## Records for the task
+ + + + +
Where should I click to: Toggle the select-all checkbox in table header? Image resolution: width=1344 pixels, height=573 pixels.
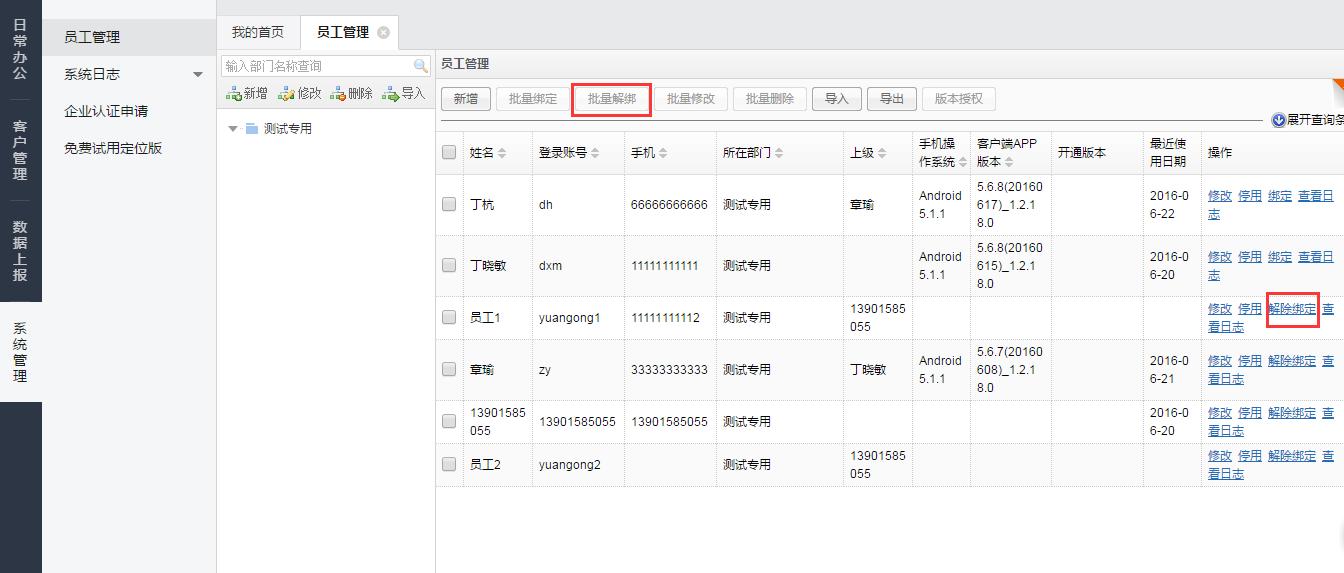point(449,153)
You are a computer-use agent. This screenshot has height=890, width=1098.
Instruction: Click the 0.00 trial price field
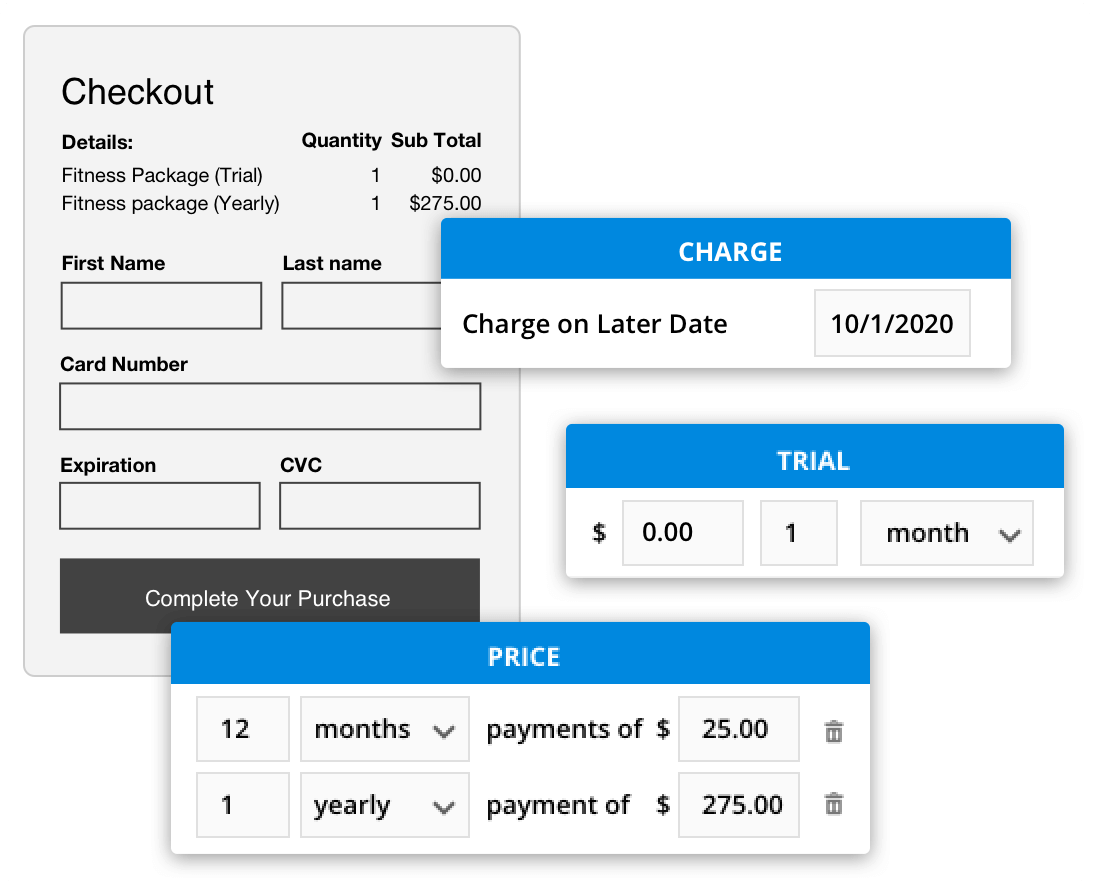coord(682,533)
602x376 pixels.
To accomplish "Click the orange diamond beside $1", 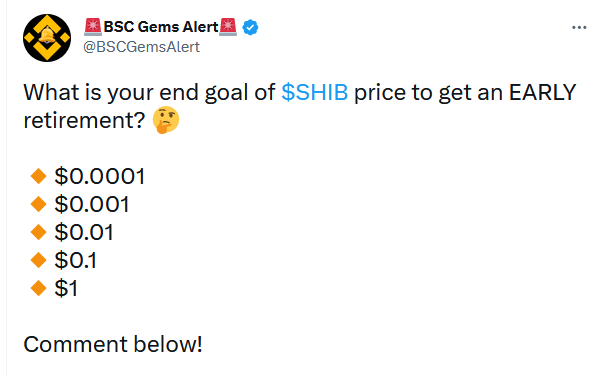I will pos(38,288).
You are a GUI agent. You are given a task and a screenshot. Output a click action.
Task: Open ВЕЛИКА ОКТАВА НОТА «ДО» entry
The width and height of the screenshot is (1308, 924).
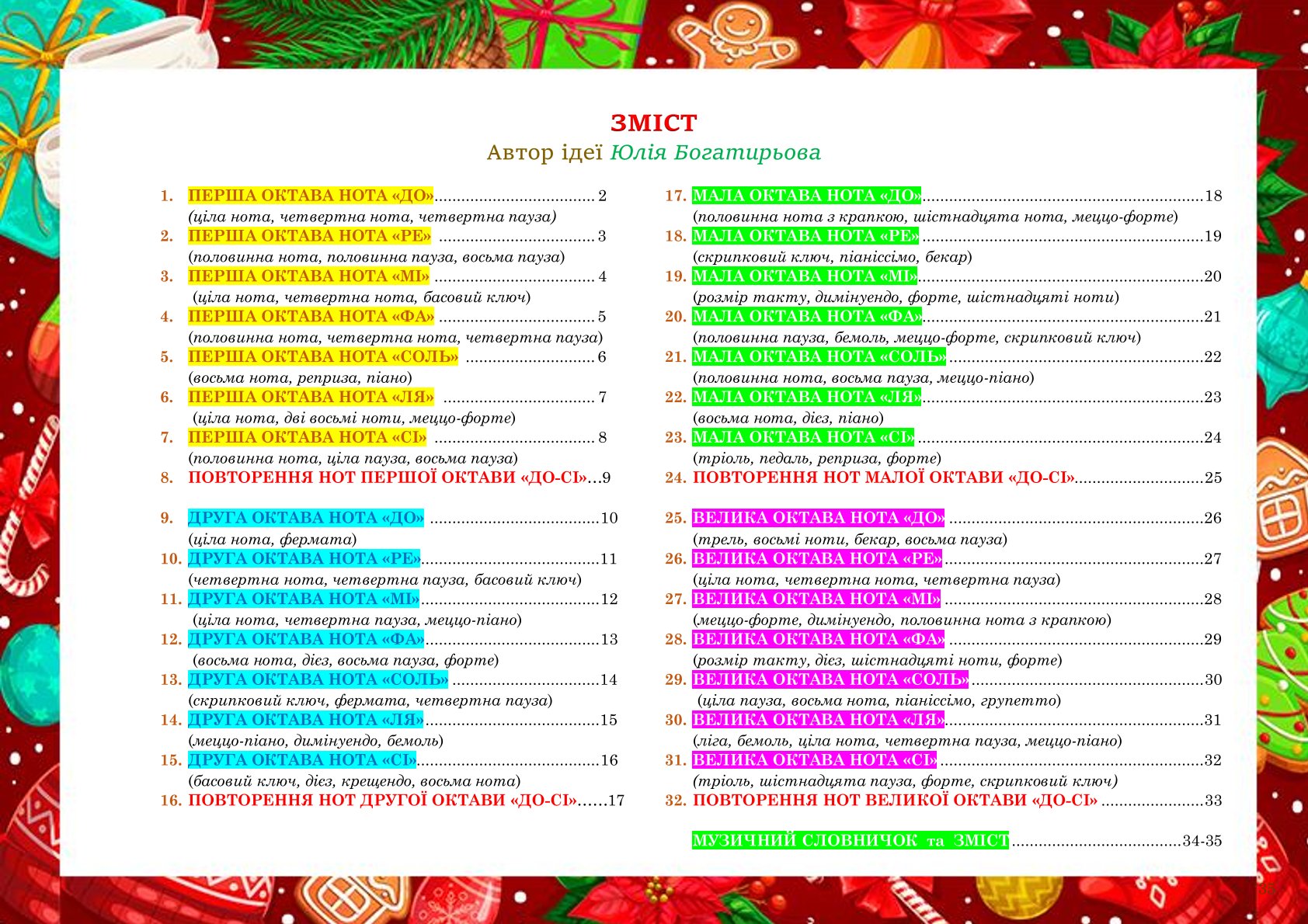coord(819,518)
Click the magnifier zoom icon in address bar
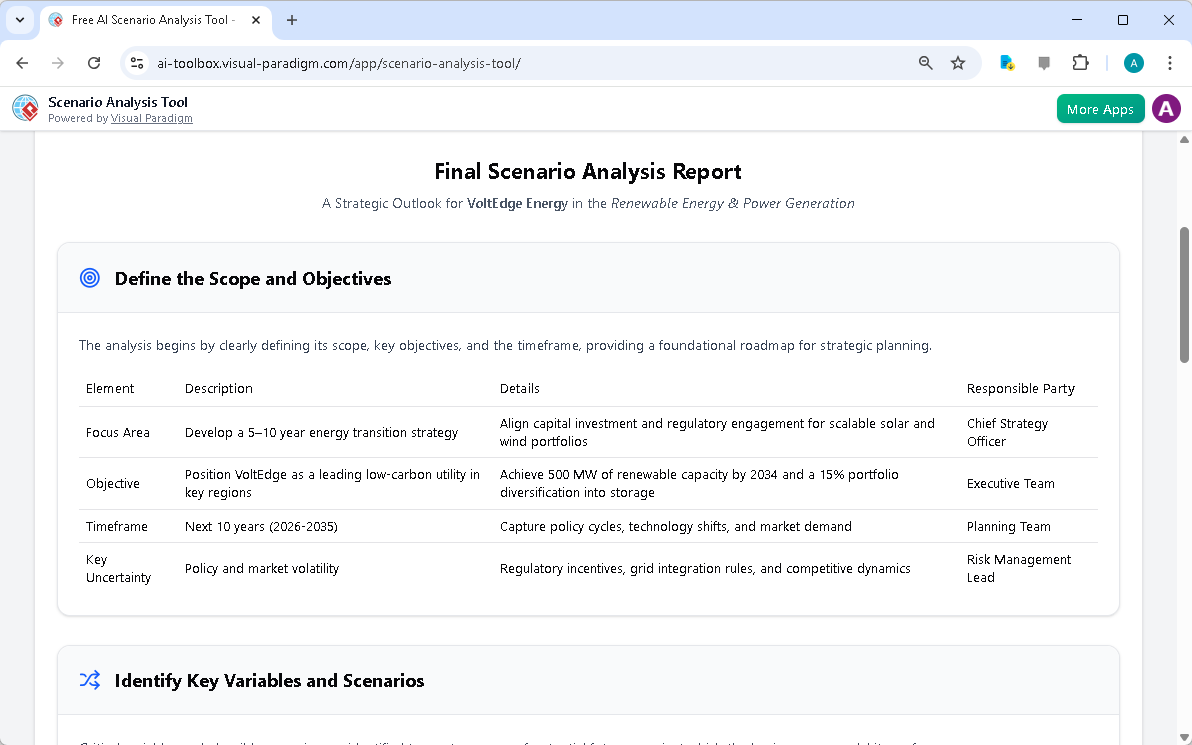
+ + + + +
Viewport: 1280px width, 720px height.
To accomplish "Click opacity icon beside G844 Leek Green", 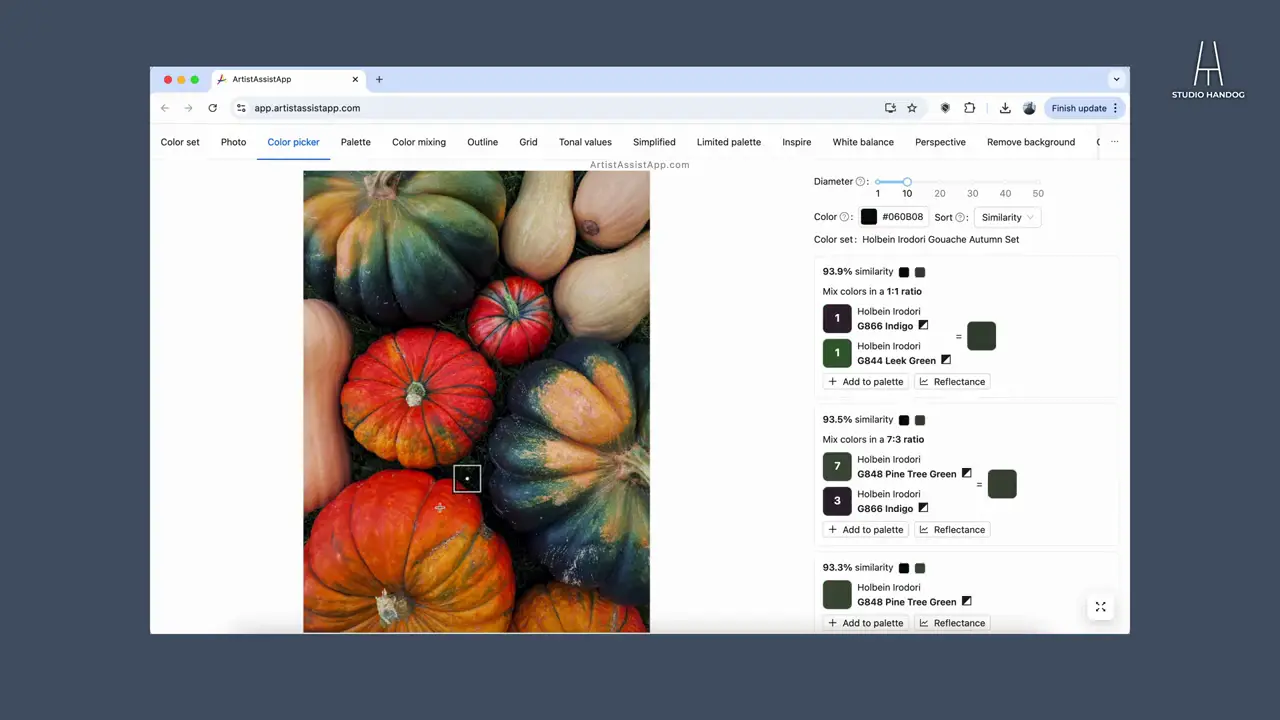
+ + + + +
## Exercise details
Look above for the line with "You are a GUI", then give again exactly every line from there through the line with "Click the magnifier zoom icon in address bar", skipping the pictures.

## Task response
You are a GUI agent. You are given a task and a screenshot. Output a click action.
Task: Open ВЕЛИКА ОКТАВА НОТА «ДО» entry
The width and height of the screenshot is (1308, 924).
coord(819,518)
Click the magnifier zoom icon in address bar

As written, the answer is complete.